Use these for simple CRUD. For anything that needs a custom WHERE clause, a join, aggregation, or ordering — write a dedicated .sql file and a repository method.


Loading SQL files

# db/loader.py
from functools import lru_cache
from pathlib import Path

_QUERIES_ROOT = Path(__file__).parent / "queries"

@lru_cache(maxsize=None)
def load_sql(topic: str, name: str) -> str:
    """Return the SQL text for queries/<topic>/<name>.sql."""
    return (_QUERIES_ROOT / topic / f"{name}.sql").read_text()

Each file is read from disk once per process lifetime. Never embed SQL strings in Python.


Named parameters — %(name)s style

psycopg named-parameter style with a dict argument:

-- db/queries/users/list_active_users.sql
select
    usr.id,
    usr.email,
    usr.display_name,
    usr.created_at,
from users as usr
where usr.is_active = true
order by usr.created_at desc
limit %(limit)s
await cur.execute(load_sql("users", "list_active_users"), {"limit": 50})

Never mix positional %s and named %(name)s. Never build SQL with f-strings or str.format().


Pydantic models — {topic}_models.py

Query results that aren't full-table rows (joins, aggregations, partial selects) get their own plain BaseModel:

# models/user_models.py
from __future__ import annotations
from datetime import datetime
from pydantic import BaseModel, ConfigDict
from db.pg_base import PostgresTableModel

class UserRow(PostgresTableModel):
    """Full users table row — used with pg_* helpers."""
    model_config = ConfigDict(from_attributes=True)
    id: int
    email: str
    display_name: str
    created_at: datetime

    @staticmethod
    def get_table_name() -> tuple[str, str]:
        return ("public", "users")

    @staticmethod
    def get_primary_key() -> Sequence[str]:
        return ["id"]

class UserSummary(BaseModel):
    """Partial result — doesn't map to a single table."""
    model_config = ConfigDict(from_attributes=True)
    id: int
    display_name: str

Repository pattern

Use pg_* helpers for simple CRUD. Write custom SQL + a repository method for anything else:

# db/repositories/user_repository.py
from __future__ import annotations
from psycopg.rows import dict_row
from db.loader import load_sql
from db.connection import get_pg_connection
from db.postgres import pg_retrieve, pg_insert, pg_delete
from models.user_models import UserRow, UserSummary

class UserRepository:
    async def get_by_id(self, user_id: int) -> UserRow | None:
        async with get_pg_connection() as conn:
            return await pg_retrieve(conn, UserRow, {"id": user_id})

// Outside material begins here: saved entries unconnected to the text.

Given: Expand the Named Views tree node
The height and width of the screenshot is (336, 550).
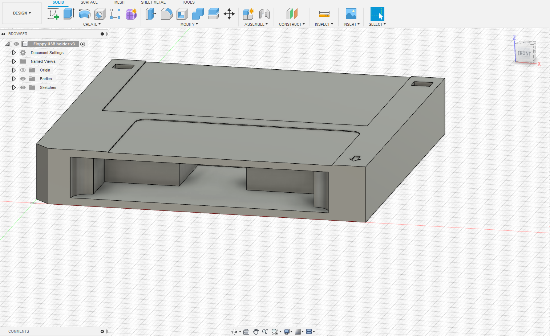Looking at the screenshot, I should click(x=14, y=61).
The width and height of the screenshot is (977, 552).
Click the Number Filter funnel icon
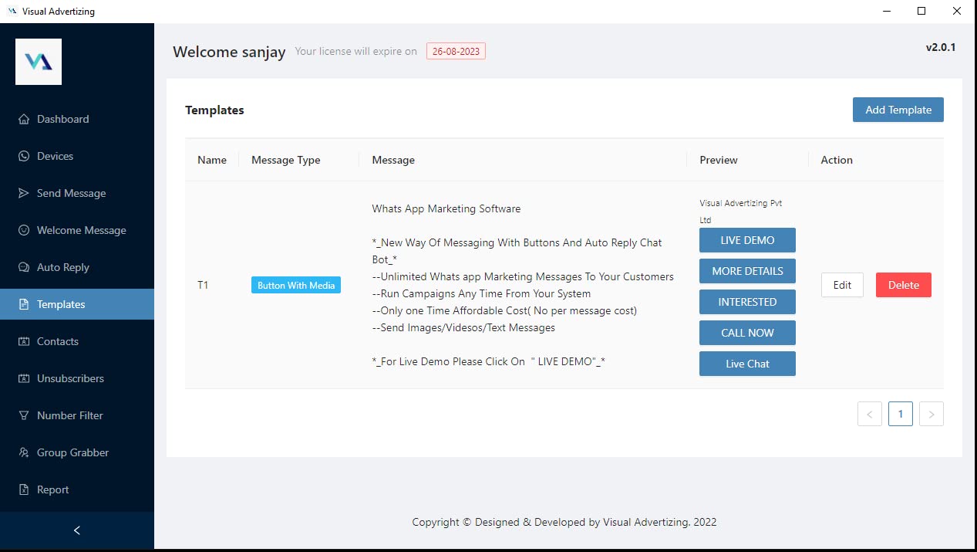24,415
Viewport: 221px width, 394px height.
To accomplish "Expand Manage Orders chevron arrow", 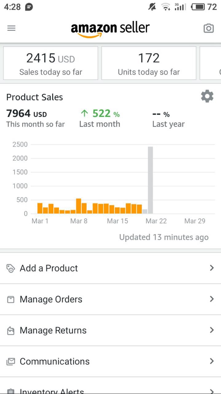I will coord(211,299).
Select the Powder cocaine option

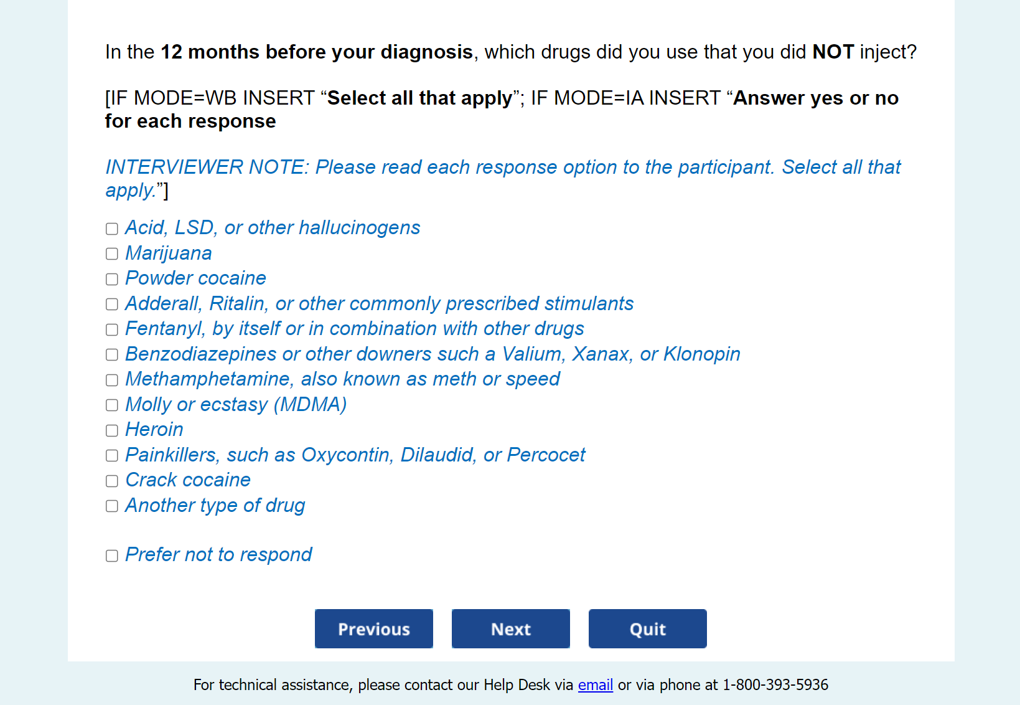tap(112, 280)
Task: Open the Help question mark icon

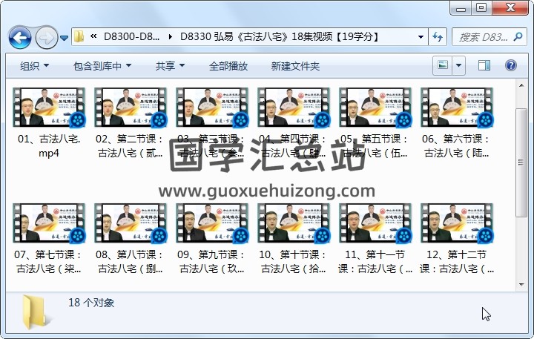Action: tap(511, 66)
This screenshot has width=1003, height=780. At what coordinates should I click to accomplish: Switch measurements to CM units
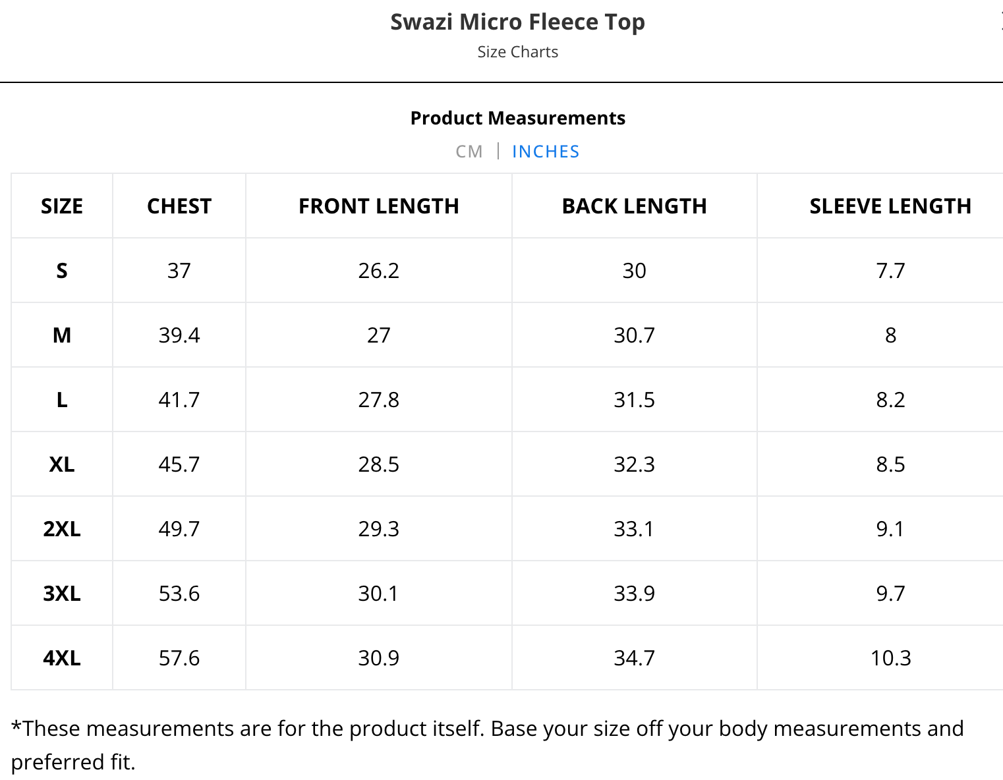point(469,152)
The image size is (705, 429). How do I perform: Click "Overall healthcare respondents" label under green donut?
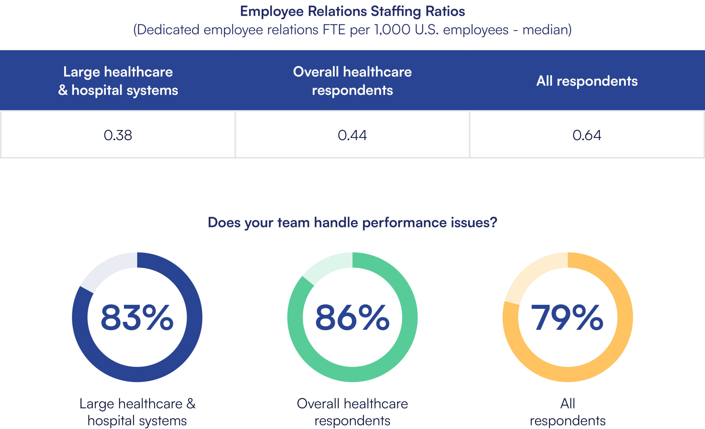352,412
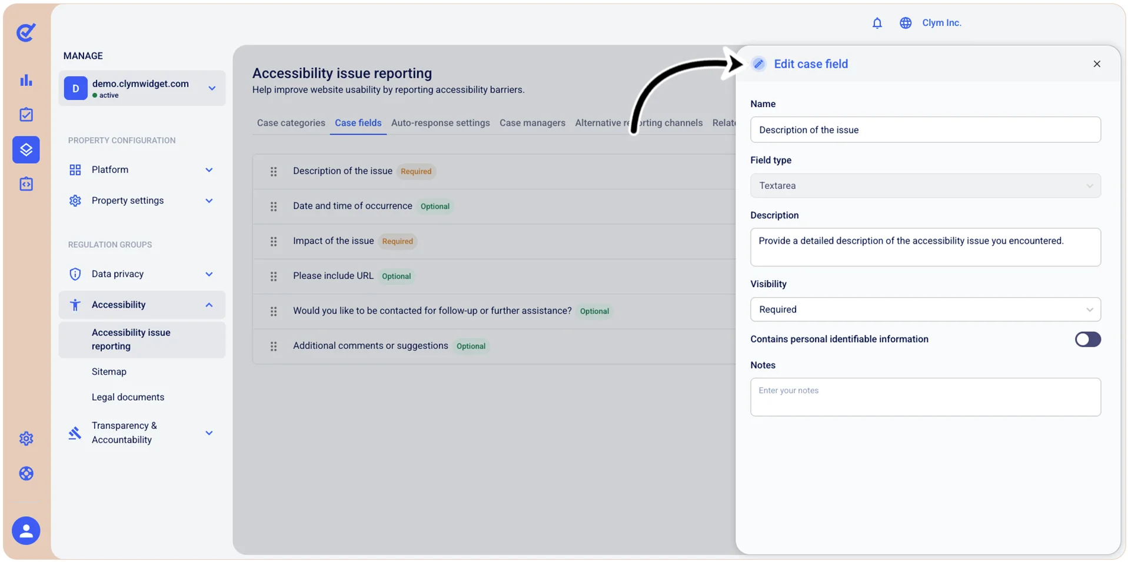Open the settings gear in left rail
The width and height of the screenshot is (1128, 562).
tap(26, 438)
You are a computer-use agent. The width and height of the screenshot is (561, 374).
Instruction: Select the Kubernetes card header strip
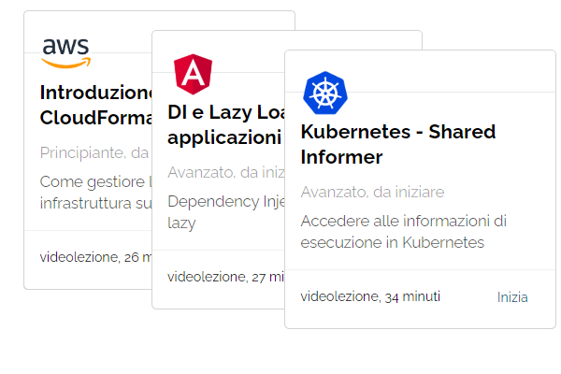point(421,71)
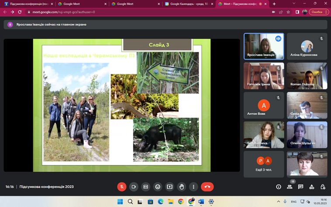This screenshot has height=207, width=331.
Task: Expand the Chrome tab search chevron
Action: coord(294,4)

    async def list_active(self, limit: int = 100) -> list[UserSummary]:
        sql = load_sql("users", "list_active_users")
        async with get_pg_connection() as conn:
            async with conn.cursor(row_factory=dict_row) as cur:
                await cur.execute(sql, {"limit": limit})
                rows = await cur.fetchall()
        return [UserSummary.model_validate(r) for r in rows]

    async def delete(self, user: UserRow) -> UserRow | None:
        async with get_pg_connection() as conn:
            return await pg_delete(conn, user, UserRow)

Dynamic SQL

Avoid dynamic SQL whenever possible — a static .sql file is always clearer. When column names or table names genuinely vary at runtime, check pyproject.toml (or the project's [project] requires-python) to determine which approach to use — decide at authoring time, not with a runtime sys.version_info check:

Python 3.14+ — t-string templates

T-strings look like f-strings but are evaluated by psycopg, not Python — values are always sent as bound parameters, never interpolated.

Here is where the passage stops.